Walid Phares, conseiller de campagne de Trump pour la région MENA a déclaré hier soir – jeudi 13 avril 2017 – que les islamistes tunisiens (Ennahdha) veulent faire tomber le gouvernement.
Voici la traduction du post de M. Phares : « Nous avons été informés de tentatives faites par les islamistes tunisiens en coordination avec les factions islamistes libyennes à Tripoli (Fajr Libya) avec pour objectif de renverser le gouvernement légitime tunisien . Si les rapports sont confirmés, ce serait un défi majeur pour les modérés en Tunisie et dans l’ensemble de l’Afrique du Nord, et donc pour les États-Unis ».
Info, intox, avertissement, ballon d’essai ? La déclaration est très grave et elle sous entend un changement de la politique étrangère américaine envers Ennahdha – évolution qui couve depuis longtemps chez les Républicains US – et par ricochet, envers son allié islamiste libyen.
Pourquoi Ennahdha risquerait-elle de se mettre à dos non seulement le Gouvernement tunisien, mais aussi celui des USA ? Ces derniers auraient-ils définitivement décidé de considérer les Frères musulmans comme organisation non grata ?
Ou s’agit-il d’une réaction des islamistes face à une évolution sur le terrain libyen ? Difficile de conclure car très peu d’informations fiables existent sur ce qui se passe en Libye où trois gouvernements coexistent difficilement avec Khalifa Haftar à l’est, Fajr Libya à l’ouest, le tout très peu chapeauté par un « gouvernement d’union nationale » créé sous les auspices de l’ONU, dirigé par Fayez al-Sarraj. Alors que Fajr Libya est soutenu par « l’Internationale islamiste », le maréchal Haftar, lui, est soutenu par l’Egypte et la Russie.
Beaucoup d’informations très peu fiables circulent, lâchées par les membres de l’Otan (GB, USA) sur une éventuelle partition de la Libye, c’est ainsi que quelques semaines avant l’investiture de Donald Trump, Sebastian Gorka, haut conseiller de Donald Trump chargé de la politique étrangère, avait proposé une partition de la Libye en trois États différents. Plus proche de nous, il y a 3 jours, le quotidien britannique The Guardian a publié un article sur une éventuelle division de la Libye en trois parties, expliquant que la situation se muait en une nouvelle étape de la guerre civile, et que le gouvernement était incapable de mettre de l’ordre en Libye.

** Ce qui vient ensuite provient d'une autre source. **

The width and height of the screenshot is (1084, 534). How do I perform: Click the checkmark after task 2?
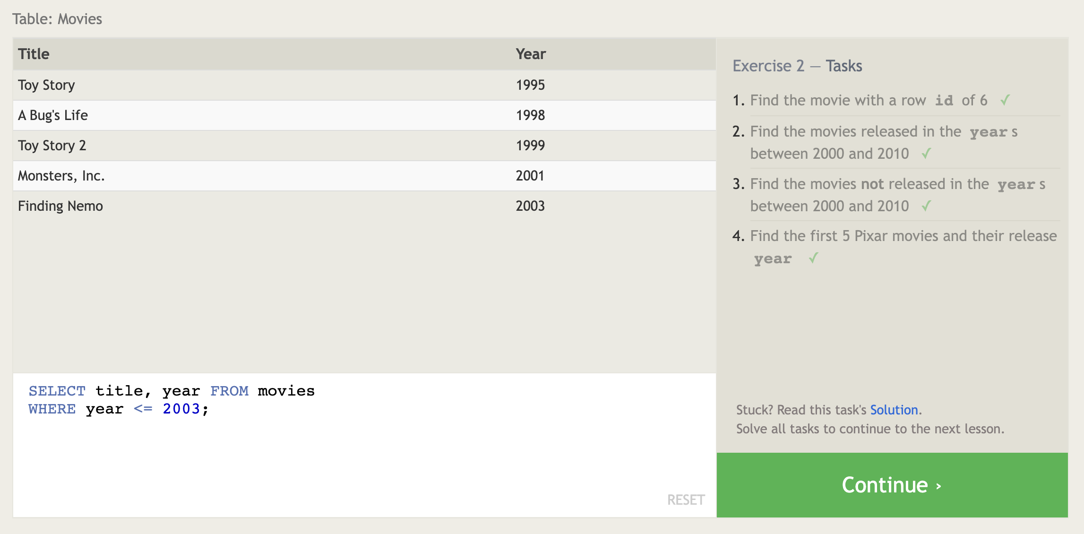coord(926,154)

Reste que le problème essentiel est celui du gouvernement islamiste de l’ouest de la Libye, pratiquement le dernier gouvernement islamiste opérationnel en Afrique du Nord, d’où l’extrême urgence pour l’internationale islamiste de le sauvegarder, surtout que Khalifa Haftar, après s’être assuré du soutien de l’Egypte et de la Russie, lorgne désormais sur un soutien de l’Algérie qui, jusqu’à nouvel ordre, préfère rester neutre. Or, la situation en Algérie peut évoluer d’un moment à l’autre…
Mais plus urgent encore qu’une éventuelle évolution du camp algérien, le comportement du Gouvernement Trump qui souffle le chaud et le froid concernant les islamistes. La question libyenne a-t-elle été discutée entre Sergueï Lavrov et le secrétaire d’Etat américain Rex Tillerson lors de leur rencontre de mardi ? Rien n’a filtré là-dessus. Mais il est probable qu’il y ait eu un échange de vues qui peut constituer le prélude d’un accord russo-américain.
Le post de M. Phares devient alors parfaitement plausible car une telle entente sous entend une rupture dans la politique étrangère américaine qui entraînerait Ennahdha à défendre son allié. Or, le Gouvernement tunisien est complètement aligné sur les USA et Ennahdha n’a pas intérêt à se mettre à dos le Gouvernement américain. Le post de M. Phares constitue peut-être un avertissement en ce sens.